I am 7 & 6 days post IUIs number 1 & 2, and this two week wait (tww) is killing me! It’s amazing how calm I was the first couple of days. I was even joking with my mom, who came with me for IUI #2, about how she’s probably the only grandparent that was in the room when their grandchild was created. In the midst of my cramps from the procedures, I was in an extremely positive mood. However, things started to change around day 4…
Every moment that I’m not busy doing something I’m either thinking about my chances or researching “early pregnancy symptoms”. Every little twinge or cramp I get, I am symptom spotting and wondering what’s going on inside my body. To tell you the truth, aside from the cramps that I had up until Tuesday, which was 5 & 4 days post IUIs, I haven’t had any symptoms. The cramps are gone. I had a slight spell of nausea while eating some oatmeal the other morning, but I think that was from a combination of the progesterone pills and just me worrying myself sick. I think I’m constantly trying to create some symptoms in my head. I tell myself it’s ok not to have any symptoms because it’s way too early to expect to see any, but it doesn’t help reading all of the stuff on the net about women who “just know” immediately after they conceive or start having symptoms right away.
My question is, how do you remain hopeful and positive while at the same time being realistic? I want to remain positive and think that I am PUPO, but I also don’t want to get my hopes up so much and be disappointed if the results aren’t what I want them to be. I know my chances for this attempt were very slim. And I decided to “go big or go home” and take the risk. But now the odds, or lack thereof, are constantly on my mind. This tww is torture!!!

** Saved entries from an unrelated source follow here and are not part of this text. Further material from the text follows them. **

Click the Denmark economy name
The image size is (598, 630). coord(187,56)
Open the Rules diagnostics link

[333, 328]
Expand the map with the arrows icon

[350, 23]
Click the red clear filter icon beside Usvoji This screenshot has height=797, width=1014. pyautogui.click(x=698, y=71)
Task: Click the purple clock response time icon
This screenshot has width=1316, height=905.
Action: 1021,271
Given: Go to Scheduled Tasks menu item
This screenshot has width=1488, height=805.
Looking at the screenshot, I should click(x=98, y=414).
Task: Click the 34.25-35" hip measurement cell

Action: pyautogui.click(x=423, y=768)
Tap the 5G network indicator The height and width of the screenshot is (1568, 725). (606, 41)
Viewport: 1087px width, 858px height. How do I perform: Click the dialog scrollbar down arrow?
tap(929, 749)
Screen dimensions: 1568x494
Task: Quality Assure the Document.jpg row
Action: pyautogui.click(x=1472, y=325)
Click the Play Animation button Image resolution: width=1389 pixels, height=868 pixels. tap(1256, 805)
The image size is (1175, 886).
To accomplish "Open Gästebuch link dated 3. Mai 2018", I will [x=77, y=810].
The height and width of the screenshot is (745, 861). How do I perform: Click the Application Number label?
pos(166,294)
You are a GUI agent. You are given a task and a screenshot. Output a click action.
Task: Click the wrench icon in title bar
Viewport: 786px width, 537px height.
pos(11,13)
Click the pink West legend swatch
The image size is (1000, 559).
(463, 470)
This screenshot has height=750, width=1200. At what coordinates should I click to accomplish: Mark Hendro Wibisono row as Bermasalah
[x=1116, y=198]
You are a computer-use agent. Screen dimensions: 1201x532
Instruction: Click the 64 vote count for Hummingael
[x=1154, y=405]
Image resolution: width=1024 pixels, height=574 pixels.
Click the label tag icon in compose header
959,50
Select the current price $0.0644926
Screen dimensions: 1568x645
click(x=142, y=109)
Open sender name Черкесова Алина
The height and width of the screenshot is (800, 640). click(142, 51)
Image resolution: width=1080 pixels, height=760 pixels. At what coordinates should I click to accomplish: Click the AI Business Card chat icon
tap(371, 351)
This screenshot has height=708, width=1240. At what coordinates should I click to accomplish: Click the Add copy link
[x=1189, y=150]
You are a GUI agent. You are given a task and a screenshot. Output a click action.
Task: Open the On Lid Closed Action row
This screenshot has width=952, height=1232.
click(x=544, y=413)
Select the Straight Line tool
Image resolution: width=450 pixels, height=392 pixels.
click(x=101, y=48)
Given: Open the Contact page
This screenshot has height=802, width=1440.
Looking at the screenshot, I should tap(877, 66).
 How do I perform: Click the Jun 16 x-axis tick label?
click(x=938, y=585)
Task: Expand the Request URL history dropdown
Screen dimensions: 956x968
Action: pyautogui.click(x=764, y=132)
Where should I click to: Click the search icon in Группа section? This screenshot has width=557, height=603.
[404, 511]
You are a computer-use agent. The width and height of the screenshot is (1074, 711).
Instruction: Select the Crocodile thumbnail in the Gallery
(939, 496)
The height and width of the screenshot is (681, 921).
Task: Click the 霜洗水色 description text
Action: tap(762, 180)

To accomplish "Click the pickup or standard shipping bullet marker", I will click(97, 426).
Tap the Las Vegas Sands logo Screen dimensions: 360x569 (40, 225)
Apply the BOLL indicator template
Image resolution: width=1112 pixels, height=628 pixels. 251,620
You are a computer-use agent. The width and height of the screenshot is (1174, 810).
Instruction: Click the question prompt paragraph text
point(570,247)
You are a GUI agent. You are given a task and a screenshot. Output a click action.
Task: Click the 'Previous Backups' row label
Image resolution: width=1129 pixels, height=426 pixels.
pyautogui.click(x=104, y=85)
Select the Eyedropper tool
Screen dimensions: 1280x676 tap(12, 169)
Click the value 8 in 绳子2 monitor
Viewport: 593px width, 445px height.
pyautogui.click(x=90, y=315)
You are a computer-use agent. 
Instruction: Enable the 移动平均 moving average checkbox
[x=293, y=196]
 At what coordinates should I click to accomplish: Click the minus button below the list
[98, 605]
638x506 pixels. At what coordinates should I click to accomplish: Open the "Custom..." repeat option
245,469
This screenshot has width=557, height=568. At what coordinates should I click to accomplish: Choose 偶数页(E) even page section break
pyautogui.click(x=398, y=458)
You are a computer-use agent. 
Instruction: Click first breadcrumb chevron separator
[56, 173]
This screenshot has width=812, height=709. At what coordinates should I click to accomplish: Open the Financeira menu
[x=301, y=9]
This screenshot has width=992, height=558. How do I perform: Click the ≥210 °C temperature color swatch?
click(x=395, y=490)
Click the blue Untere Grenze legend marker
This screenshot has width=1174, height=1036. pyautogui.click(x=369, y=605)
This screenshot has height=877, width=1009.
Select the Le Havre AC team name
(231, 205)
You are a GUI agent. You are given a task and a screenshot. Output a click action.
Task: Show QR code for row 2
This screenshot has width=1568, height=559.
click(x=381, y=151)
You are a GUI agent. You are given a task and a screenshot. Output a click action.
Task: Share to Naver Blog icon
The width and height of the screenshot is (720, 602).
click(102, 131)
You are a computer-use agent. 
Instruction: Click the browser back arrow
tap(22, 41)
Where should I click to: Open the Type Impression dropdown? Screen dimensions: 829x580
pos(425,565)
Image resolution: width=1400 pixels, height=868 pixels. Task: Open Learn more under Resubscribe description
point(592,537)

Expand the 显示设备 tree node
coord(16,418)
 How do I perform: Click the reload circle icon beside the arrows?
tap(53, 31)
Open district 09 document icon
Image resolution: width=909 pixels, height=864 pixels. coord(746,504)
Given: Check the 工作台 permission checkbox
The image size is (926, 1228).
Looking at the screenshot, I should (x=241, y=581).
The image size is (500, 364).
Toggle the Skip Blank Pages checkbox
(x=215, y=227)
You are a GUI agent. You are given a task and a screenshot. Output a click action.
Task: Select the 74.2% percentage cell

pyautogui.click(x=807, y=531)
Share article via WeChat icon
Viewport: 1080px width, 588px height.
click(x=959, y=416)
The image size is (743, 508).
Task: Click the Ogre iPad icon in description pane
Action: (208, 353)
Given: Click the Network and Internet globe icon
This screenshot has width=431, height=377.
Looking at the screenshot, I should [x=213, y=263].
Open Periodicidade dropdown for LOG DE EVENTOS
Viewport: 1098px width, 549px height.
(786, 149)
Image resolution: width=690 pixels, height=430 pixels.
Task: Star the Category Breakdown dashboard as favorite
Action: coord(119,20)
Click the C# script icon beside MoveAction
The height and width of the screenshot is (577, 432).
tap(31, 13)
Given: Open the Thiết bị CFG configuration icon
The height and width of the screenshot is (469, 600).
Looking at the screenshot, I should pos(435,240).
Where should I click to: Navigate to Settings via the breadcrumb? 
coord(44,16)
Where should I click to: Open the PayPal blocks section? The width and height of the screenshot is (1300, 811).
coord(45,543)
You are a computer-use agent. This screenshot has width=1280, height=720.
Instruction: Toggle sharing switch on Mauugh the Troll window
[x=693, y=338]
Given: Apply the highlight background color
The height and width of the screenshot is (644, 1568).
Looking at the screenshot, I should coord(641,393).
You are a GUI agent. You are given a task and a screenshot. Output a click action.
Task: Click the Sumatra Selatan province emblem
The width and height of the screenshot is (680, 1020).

And I usually use food as my comfort, but I have totally lost my appetite. Nothing tastes right to me. What’s this foodie to do? I can’t even have a drink to help calm my nerves. Again, this tww is torture.
I am trying my best not to pee on a stick. On one hand I say just wait until the blood test. On the other I say, well, if you get a negative before the blood test then you will be more prepared for the results from the blood test and it won’t be a surprise. I guess Sunday is the earliest I could pee on a stick. Will I be able to hold out???